*Task data*:
===============

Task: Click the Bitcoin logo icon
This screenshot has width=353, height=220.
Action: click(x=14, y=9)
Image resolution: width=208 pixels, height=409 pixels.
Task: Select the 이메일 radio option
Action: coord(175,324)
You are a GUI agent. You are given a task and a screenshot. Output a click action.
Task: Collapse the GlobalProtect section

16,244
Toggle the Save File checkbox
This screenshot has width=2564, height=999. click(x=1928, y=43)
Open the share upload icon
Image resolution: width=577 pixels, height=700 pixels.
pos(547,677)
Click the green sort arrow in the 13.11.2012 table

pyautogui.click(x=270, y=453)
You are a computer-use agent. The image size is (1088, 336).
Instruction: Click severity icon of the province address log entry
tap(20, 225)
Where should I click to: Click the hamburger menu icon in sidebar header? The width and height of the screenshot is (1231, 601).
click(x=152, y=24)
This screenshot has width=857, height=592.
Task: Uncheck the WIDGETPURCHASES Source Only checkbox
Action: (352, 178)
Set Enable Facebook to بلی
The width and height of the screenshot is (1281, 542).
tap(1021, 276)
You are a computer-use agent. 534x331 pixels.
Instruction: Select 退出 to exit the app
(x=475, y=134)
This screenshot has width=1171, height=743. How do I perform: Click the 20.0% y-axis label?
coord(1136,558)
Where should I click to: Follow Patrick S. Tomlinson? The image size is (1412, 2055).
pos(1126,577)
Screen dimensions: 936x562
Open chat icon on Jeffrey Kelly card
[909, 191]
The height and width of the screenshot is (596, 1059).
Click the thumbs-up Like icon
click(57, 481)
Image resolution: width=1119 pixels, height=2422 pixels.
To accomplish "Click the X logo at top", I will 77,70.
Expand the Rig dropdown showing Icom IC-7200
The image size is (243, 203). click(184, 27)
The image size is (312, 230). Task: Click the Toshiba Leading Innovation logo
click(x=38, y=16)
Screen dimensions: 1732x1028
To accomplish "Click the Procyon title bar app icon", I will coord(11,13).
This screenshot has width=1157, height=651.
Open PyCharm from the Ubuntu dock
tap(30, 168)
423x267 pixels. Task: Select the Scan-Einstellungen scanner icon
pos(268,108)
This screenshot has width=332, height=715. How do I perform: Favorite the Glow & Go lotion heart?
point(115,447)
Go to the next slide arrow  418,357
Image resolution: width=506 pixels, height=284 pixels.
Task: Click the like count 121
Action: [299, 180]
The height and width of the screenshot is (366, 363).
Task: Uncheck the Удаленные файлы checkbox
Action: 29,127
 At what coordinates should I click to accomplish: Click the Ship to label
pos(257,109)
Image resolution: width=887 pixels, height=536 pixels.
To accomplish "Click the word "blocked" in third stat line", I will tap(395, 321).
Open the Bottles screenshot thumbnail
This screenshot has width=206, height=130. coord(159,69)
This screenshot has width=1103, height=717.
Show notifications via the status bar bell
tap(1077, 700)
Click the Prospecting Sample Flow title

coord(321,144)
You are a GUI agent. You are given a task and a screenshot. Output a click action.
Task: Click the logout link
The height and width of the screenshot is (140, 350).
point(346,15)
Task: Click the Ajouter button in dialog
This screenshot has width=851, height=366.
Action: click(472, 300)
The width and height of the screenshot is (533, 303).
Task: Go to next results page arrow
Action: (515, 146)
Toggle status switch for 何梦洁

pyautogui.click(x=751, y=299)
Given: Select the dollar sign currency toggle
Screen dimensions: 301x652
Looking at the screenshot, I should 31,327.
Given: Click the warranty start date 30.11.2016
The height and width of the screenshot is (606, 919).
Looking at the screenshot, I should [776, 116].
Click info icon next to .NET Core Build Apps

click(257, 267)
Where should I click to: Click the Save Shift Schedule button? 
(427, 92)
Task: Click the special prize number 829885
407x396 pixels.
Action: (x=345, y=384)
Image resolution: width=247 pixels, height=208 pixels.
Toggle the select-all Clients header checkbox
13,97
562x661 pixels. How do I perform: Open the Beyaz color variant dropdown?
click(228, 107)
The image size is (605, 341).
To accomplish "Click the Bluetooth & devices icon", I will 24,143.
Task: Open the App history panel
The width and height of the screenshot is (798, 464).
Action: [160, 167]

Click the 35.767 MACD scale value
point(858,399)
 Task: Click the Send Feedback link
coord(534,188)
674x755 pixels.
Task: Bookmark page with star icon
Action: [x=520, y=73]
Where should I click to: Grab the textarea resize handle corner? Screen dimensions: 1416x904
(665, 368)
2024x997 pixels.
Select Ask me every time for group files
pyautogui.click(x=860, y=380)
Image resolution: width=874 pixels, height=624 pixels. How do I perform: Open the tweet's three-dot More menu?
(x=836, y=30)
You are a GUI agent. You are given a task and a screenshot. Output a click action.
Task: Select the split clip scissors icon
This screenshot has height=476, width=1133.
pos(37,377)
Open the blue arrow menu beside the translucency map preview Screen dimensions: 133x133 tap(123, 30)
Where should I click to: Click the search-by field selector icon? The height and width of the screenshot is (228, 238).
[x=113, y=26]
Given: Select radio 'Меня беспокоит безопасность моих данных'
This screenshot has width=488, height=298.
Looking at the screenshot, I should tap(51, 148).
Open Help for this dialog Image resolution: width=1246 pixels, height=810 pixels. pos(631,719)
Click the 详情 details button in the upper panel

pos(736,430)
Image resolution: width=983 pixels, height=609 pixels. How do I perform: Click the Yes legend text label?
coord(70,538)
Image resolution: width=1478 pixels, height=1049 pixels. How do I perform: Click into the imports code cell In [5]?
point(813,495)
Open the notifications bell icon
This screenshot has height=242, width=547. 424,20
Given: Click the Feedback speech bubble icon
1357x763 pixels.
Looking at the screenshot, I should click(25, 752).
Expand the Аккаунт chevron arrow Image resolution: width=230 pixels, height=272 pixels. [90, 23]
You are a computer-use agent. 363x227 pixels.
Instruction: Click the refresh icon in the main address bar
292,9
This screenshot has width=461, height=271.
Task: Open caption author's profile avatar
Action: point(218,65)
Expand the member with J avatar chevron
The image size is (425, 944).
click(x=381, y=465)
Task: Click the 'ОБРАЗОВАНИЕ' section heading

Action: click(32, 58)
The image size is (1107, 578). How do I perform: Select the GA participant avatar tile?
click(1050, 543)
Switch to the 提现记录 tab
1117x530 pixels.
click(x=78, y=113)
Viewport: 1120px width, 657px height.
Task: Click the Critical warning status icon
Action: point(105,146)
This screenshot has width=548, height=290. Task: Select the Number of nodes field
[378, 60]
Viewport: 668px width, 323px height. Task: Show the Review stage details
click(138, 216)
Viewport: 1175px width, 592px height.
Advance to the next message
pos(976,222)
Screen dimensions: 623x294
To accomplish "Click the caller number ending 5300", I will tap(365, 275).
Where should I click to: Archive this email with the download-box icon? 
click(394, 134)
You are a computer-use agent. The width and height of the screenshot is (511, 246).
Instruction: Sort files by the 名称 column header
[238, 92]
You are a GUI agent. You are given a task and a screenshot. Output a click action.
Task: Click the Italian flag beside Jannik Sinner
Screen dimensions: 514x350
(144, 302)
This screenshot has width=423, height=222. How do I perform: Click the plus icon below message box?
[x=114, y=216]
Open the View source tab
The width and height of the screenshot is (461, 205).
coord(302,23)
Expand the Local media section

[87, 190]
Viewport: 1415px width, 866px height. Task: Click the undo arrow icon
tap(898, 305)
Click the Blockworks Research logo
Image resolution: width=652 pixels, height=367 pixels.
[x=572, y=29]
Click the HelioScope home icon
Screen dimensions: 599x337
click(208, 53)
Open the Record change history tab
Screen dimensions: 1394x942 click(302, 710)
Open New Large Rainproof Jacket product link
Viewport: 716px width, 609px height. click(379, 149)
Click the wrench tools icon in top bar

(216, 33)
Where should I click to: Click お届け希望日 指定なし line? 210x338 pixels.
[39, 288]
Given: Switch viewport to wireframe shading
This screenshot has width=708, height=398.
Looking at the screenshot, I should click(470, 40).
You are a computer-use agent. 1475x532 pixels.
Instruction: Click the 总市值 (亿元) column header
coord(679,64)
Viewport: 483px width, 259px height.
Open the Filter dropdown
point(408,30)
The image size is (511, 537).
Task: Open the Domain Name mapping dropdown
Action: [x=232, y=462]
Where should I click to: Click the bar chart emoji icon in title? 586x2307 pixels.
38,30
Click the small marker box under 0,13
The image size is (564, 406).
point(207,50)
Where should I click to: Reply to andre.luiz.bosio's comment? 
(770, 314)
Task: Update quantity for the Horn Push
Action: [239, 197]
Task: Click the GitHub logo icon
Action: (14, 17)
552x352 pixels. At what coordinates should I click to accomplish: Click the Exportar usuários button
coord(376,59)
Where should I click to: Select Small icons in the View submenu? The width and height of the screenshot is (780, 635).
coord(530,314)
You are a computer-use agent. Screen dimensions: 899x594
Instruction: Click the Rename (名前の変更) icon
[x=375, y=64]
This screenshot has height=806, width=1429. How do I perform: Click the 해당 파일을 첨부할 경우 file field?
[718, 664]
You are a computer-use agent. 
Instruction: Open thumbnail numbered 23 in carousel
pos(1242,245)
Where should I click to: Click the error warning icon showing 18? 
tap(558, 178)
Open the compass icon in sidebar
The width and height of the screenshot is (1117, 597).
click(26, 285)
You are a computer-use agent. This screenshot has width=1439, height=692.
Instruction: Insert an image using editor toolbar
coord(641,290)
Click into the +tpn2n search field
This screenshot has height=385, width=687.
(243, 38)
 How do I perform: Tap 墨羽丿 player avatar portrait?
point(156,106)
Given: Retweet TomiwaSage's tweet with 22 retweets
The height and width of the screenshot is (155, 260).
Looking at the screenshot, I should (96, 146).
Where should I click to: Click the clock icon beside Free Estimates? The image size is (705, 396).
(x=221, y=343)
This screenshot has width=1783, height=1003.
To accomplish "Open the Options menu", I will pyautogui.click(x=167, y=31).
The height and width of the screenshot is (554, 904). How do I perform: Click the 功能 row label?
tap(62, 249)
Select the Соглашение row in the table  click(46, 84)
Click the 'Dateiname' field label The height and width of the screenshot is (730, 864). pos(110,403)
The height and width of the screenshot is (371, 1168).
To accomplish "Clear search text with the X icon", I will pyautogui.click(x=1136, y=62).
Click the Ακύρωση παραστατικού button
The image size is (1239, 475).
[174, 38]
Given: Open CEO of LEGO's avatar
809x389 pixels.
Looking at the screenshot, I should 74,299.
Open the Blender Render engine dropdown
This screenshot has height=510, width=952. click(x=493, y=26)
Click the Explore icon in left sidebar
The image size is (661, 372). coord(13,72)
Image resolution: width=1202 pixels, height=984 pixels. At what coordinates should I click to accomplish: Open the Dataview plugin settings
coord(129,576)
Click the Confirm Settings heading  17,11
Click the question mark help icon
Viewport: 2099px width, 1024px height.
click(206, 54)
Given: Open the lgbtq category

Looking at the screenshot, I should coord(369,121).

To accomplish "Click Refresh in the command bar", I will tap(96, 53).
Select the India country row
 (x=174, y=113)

===============

*Direction*: Can you transcribe the records word for word, from the line containing "Click the Confirm" through the last line of the records, including both?

*Expected output*:
Click the Confirm Settings heading  17,11
Click the question mark help icon
Viewport: 2099px width, 1024px height.
click(206, 54)
Given: Open the lgbtq category

Looking at the screenshot, I should coord(369,121).

To accomplish "Click Refresh in the command bar", I will tap(96, 53).
Select the India country row
 (x=174, y=113)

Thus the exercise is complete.